I have an Estuary accent; when I say "film" slowly, there is no L sound, when I say "ball" there is no "L" sound. The only one that produces any tongue touching-something L sound, is "love". I say "Fiwm" and "Baw". In fact, my "ball" sounds exactly the same as I would pronounce "bull"... The baw has a baw. Grin

TheCanterburyWhales · 05/05/2019 10:08

Mother-in-law when Italians speak English?

cortex10 · 05/05/2019 10:09

We have an executive PA at work who sends emails requesting us to take action that start with ' Dear Cortex, Please may you do xyz next week for the director...'. I find it baffling as she doesn't speak like that.

Motheroffeminists · 05/05/2019 10:10

TheCanterburyWhales yes I think so. His Italian was probably lovely but I only caught snippets of it when he was talking to daughters telling them to hurry up and get to school.

allworthwhile · 05/05/2019 10:11

I was sat.

Angry
CylindraceousNicholas · 05/05/2019 10:13

Italian ends in vowels, our language doesn't. When Italians speak English they find it hard not to make vowe-like sounds on the end of words, and it does make a distinct sound, not quite a vowel because they are trying not to.

TheCanterburyWhales · 05/05/2019 10:13

Cylindraceous- exactly!
It's fascinating- my northern Irish friend says "fillum" almost, because in her accent the /l/ of "film" (tongue touching palate much further back if at all) doesn't exist, and you need a lot of mouth gymnastics to move from the /l/ of "love" (which is what she's using) to the /m/ in "film". It's far easier to slip in a little vowel between the two, hence "fillum"

I'm not sure if hers is a widespread northern Irish variation or her own particular area.

CylindraceousNicholas · 05/05/2019 10:16

It's fascinating- my northern Irish friend says "fillum" almost, because in her accent the /l/ of "film" (tongue touching palate much further back if at all) doesn't exist, and you need a lot of mouth gymnastics to move from the /l/ of "love" (which is what she's using) to the /m/ in "film". It's far easier to slip in a little vowel between the two, hence "fillum

Ok, so I have now tried "film" and "love" while actually forcing myself to do the /l/, and I see what you mean about the different in tongue position. Isn't that called dark /l/?

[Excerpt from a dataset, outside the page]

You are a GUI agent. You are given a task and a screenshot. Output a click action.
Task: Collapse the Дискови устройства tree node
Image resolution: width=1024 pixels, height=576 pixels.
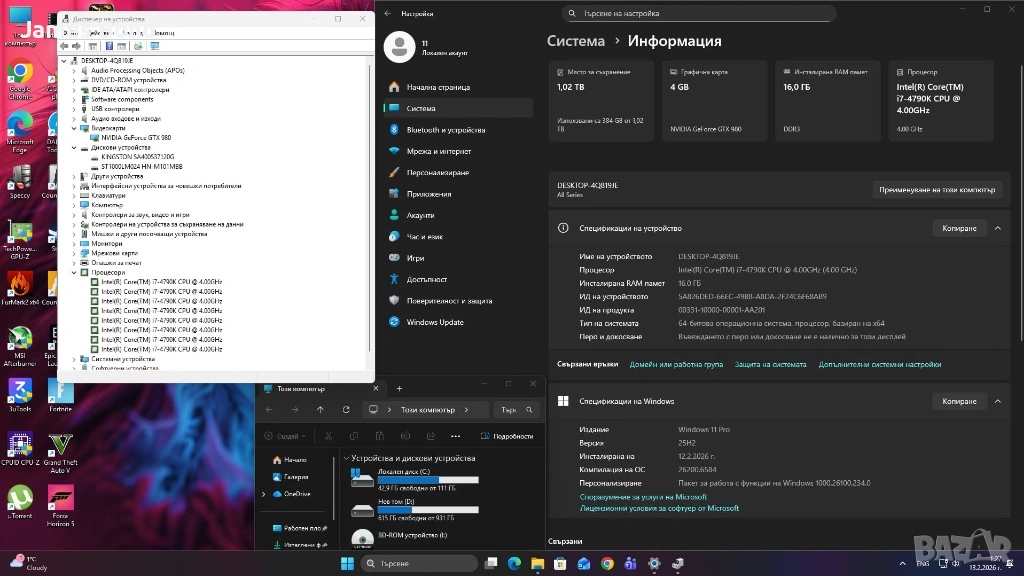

CylindraceousNicholas · 05/05/2019 10:16

*difference

Suebnm · 05/05/2019 10:19

There has also been an influx in MN of 'his' instead of 'he's'.

I think his going out.

TheCanterburyWhales · 05/05/2019 10:21

More Italian words end in consonants tbh (I'm in Italy) but the reason there is that extra sound at the end when they speak English, is that Italian pron is totally regular- each sound (and letter) given its full "force" and equal emphasis. Unlike English where we have, weak and strong vowels, where a diphthong has 75% of its force on the first sound, and variations of consonants- like the /l/. So, an Italian speaker automatically gives that full oomph (technical term Grin) to whatever the final sound is in an English word. If it finishes with a consonant, an English speaker's pitch will tail off (language maxim tending to be "important things at the beginning) - take "film" again, juxtaposed with "mother". Two very different /m/ sounds from a native speaker, but not from an Italian. So, that /m/ in "film" receives a big vocal clout and sounds to native speakers as if the Italian were adding a vowel on the end. "Filma" sort of thing.
It's why they think we "eat sounds"

TheCanterburyWhales · 05/05/2019 10:22

Yes, dark /l/

IamEarthymama · 05/05/2019 10:22

Sorry TAAT, I find the thread about idioms and phrases really depressing
People are applying logic to some of the beautiful expressions we use, some of them from Shakespeare or the Bible, or from the days when We were a naval nation.

There’s no joy in the language, no pleasure in that connection to those before us

It’s very sad.

‘Needs gone’ makes me feel so irritable. I congratulated someone commenting on a Guardian post for saying needs to be done and they were incredulous that there was any other way to speak or write!